Legend: pp = Partially Programmed.

Bridge group: bg1, bridge-domain: bg1_bd1, id: 20, state: up, ShgId: 0, MSTi: 0

  Coupled state: disabled

  MAC learning: enabled

  MAC withdraw: enabled

    MAC withdraw for Access PW: enabled

    MAC withdraw sent on: bridge port up

    MAC withdraw relaying (access to access): disabled

  Flooding:

    Broadcast & Multicast: enabled

    Unknown unicast: enabled

  MAC aging time: 300 s, Type: inactivity

  MAC limit: 4000, Action: none, Notification: syslog

  MAC limit reached: no

  MAC port down flush: enabled

  MAC Secure: disabled, Logging: disabled

  Split Horizon Group: none

  Dynamic ARP Inspection: disabled, Logging: disabled

  IP Source Guard: disabled, Logging: disabled

  DHCPv4 snooping: disabled

  IGMP Snooping: enabled

  IGMP Snooping profile: none

  MLD Snooping profile: none

  Storm Control: disabled

  Bridge MTU: 1500

  MIB cvplsConfigIndex: 21

  Filter MAC addresses:

  Create time: 26/06/2013 12:36:30 (00:14:13 ago)

  No status change since creation

  ACs: 2 (2 up), VFIs: 1, PWs: 1 (1 up), PBBs: 0 (0 up)

  List of VFIs:

    VFI bgp_ad1 (up)

      VPN-ID: 1001, Auto Discovery: BGP, state is Provisioned (Service Connected)      Route Distinguisher:  (auto) 2.2.2.2:32768

      Import Route Targets:

        10.1.1.1:1

      Export Route Targets:

        10.1.1.1:1

      Signaling protocol: BGP

      Local VE-ID: 1001 ,  Advertised Local VE-ID : 1001

      VE-Range: 10

      PW: neighbor 3.3.3.3, PW ID 1001, state is up ( established )

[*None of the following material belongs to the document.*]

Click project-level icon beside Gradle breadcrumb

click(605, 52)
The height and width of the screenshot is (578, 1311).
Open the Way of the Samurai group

        PW class not set, XC ID 0xc0000414

        Encapsulation MPLS, Auto-discovered (BGP), protocol BGP

        Source address 2.2.2.2

        PW type VPLS, control word disabled, interworking none

        Sequencing not set

          MPLS         Local                          Remote                      

          ------------ ------------------------------ -------------------------

          Label        289975                         16046                       

          MTU          1500                           1500                        

          Control word disabled                       disabled                    

          PW type      VPLS                           VPLS                        

          VE-ID        1001                           2001                        

          ------------ ------------------------------ -------------------------

        MIB cpwVcIndex: 3221226516

        Create time: 26/06/2013 12:37:26 (00:13:18 ago)

        Last time status changed: 26/06/2013 12:37:26 (00:13:18 ago)

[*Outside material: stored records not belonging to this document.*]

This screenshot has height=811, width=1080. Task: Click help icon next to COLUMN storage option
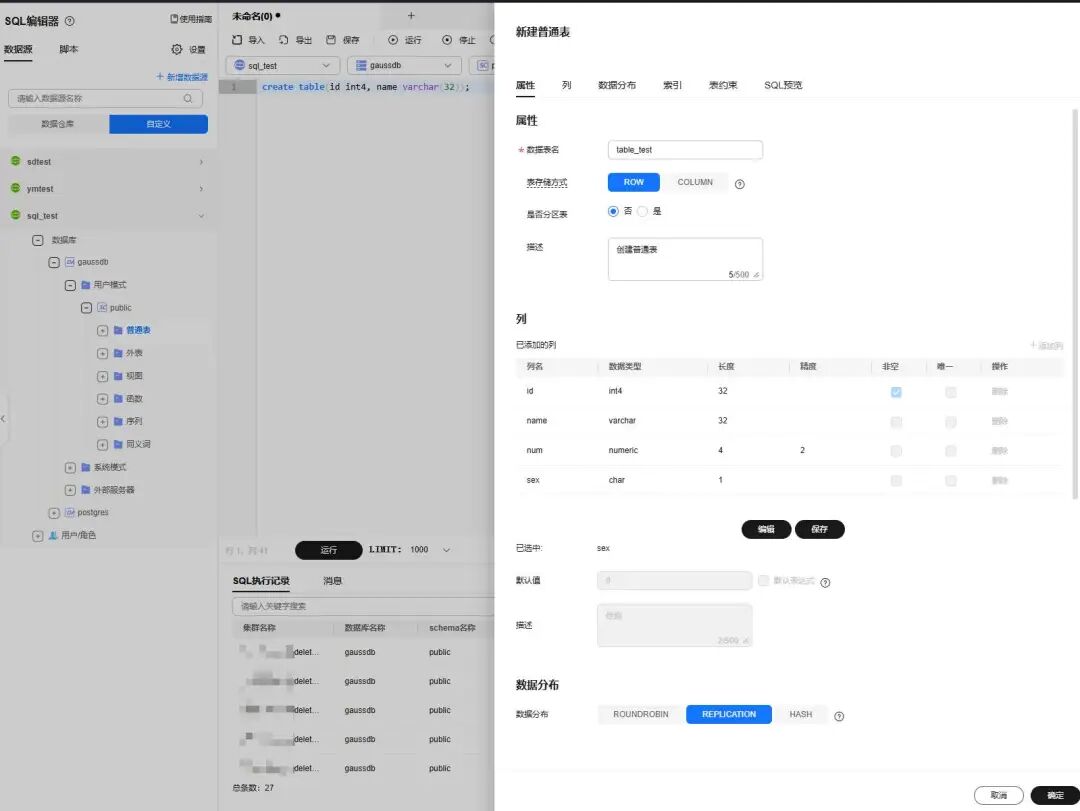[x=740, y=184]
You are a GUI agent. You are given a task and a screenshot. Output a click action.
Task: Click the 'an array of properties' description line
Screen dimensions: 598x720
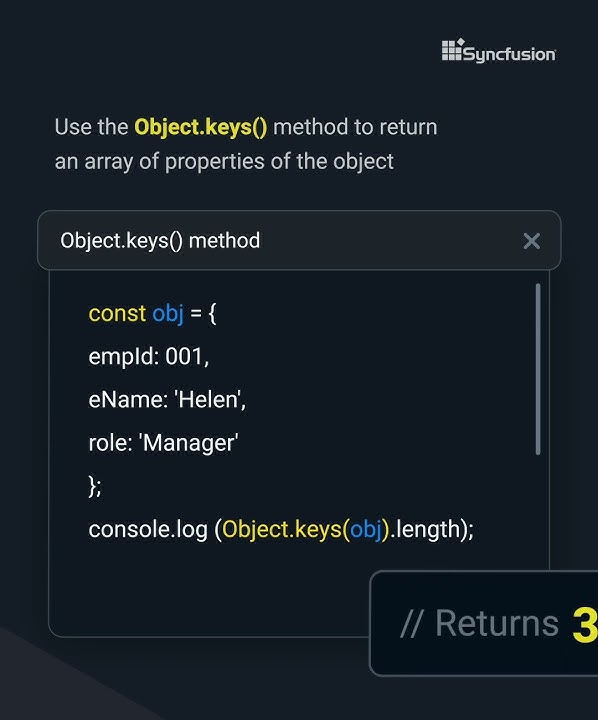click(x=224, y=162)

        MAC withdraw messages: sent 0, received 0

        Static MAC addresses:

        Statistics:

          packets: received 0, sent 0

          bytes: received 0, sent 0

      DHCPv4 snooping: disabled

      IGMP Snooping profile: none

      MLD Snooping profile: none

      VFI Statistics:

        drops: illegal VLAN 0, illegal length 0

RP/0/RSP1/CPU0:PE1#

6. Glossary

• PSN (Packet Switched Network): a network using IP or MPLS as the mechanism for packet forwarding
• PE (Provider Edge): a device connected to customer devices through virtual circuits and providing L2VPN service
• VE (VPLS Edge): a PE participating in VPLS
• CE (Customer Edge): a customer device connected to the PE.
• AC (Attachment Circuit): the connection between the CE and the PE. It is either a port interface or a sub-interface (VLAN, ATM VPI/VCI, Frame Relay)
• PW (Pseudo Wire): an emulated circuit between two PE’s through a PSN.
• XC (Cross-Connect): a configured connection between two segments in a PE. A segment can be either an AC or a PW.
• VFI (Virtual Forwarding Instance): the set of Pseudowires facing the core network
• NLRI (Network Layer Reachability Information): VPN information exchanged between PEs for auto-discovery and signaling.
• RD (Route Distinguisher): is an address qualifier used only within a single VPN. It is used to distinguish the distinct VPN routes of separate customers who connect to the provider.
• BGP extended community: an 8 byte encoded value used to provide extra functionality and avoid routing loops.
• RT (Route Target): a BGP extended community to tag VPN routes with unique values in order to determine which routes belong to particular VPN.